Capannori Popolare sulla crisi industriale di Relife Recycling
Per Capannori Popolare, composta da forze politiche da sempre
impegnate sui temi del lavoro, è uno scenario visto tante volte negli
ultimi anni.
Si tratta di una "riorganizzazione" e come si sa grazie
alla "guerra al lavoro" combattuta da governi di destra e centrosinistra
negli ultimi 30 anni, dal Pacchetto Treu al Jobs Act, è possibile
licenziare a seguito di ristrutturazioni aziendali.
Quasi
azzerati gli ammortizzatori sociali le prospettive per i lavoratori sono
ben note: eventuali fabbisogni di personale nelle società appaltante e
appaltatrice (chissà con quali distanze e spese da affrontare),
appelli agli enti locali e alle loro partecipate, Naspi cioè niente.
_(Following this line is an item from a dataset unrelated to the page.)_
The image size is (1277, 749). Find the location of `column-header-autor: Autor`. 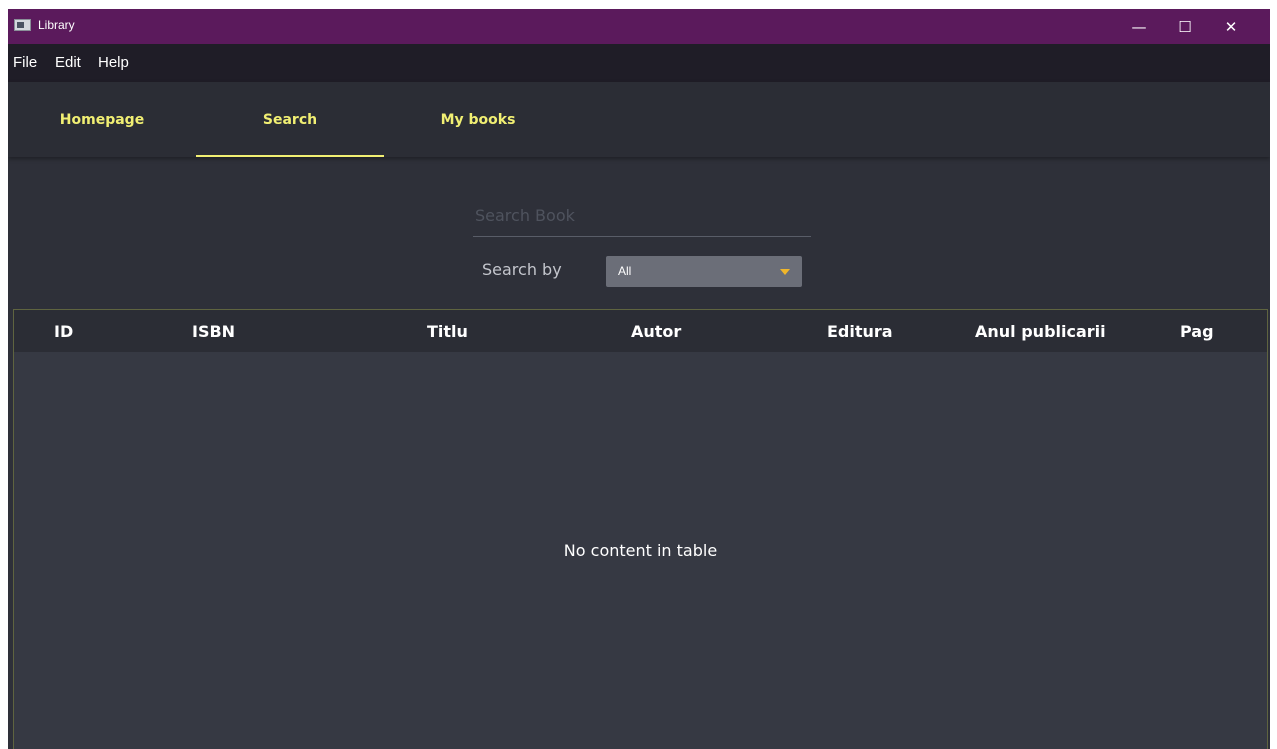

In
pratica i lavoratori devono arrangiarsi e sperare nelle occasioni
offerte dall'onnipotente dio Mercato.
Il luogo è
delicato per il territorio cioè Salanetti dove, fino al 31 dicembre,
verranno convogliati i rifiuti da lavorare e dove dovrebbe sorgere
l'impianto di riciclo di prodotti assorbenti per l’igiene della persona
per il quale la Regione ha da poco concesso 90 giorni a Retiambiente Spa
per rispondere alle perplessità degli enti. Dubbi sui quali cala questa
"riorganizzazione". Ancora una volta si risparmia sul costo del lavoro e
spesso questo si accompagna a impatti più pesanti per l'ambiente: quale
futuro si prospetta per il sito? Allo spostamento della linea del
"multimateriale leggero" ne seguiranno altri? È opportuno che lavoratori
e territori dipendano da politiche aziendali e non da politiche
condivise di sviluppo?
Politiche del lavoro,
industriali e di gestione del territorio: tutto in questa crisi chiede
visione e progettualità cioè più presenza alla politica come Capannori
Popolare sostiene. Le crisi, si sa, sono anche opportunità ma servono
reali e permanenti servizi di "pronto intervento" o "pronto dottore" che
comprendano tutte le componenti e mirino non al profitto di pochi ma al
sostegno e al benessere del territorio e dei suoi abitanti.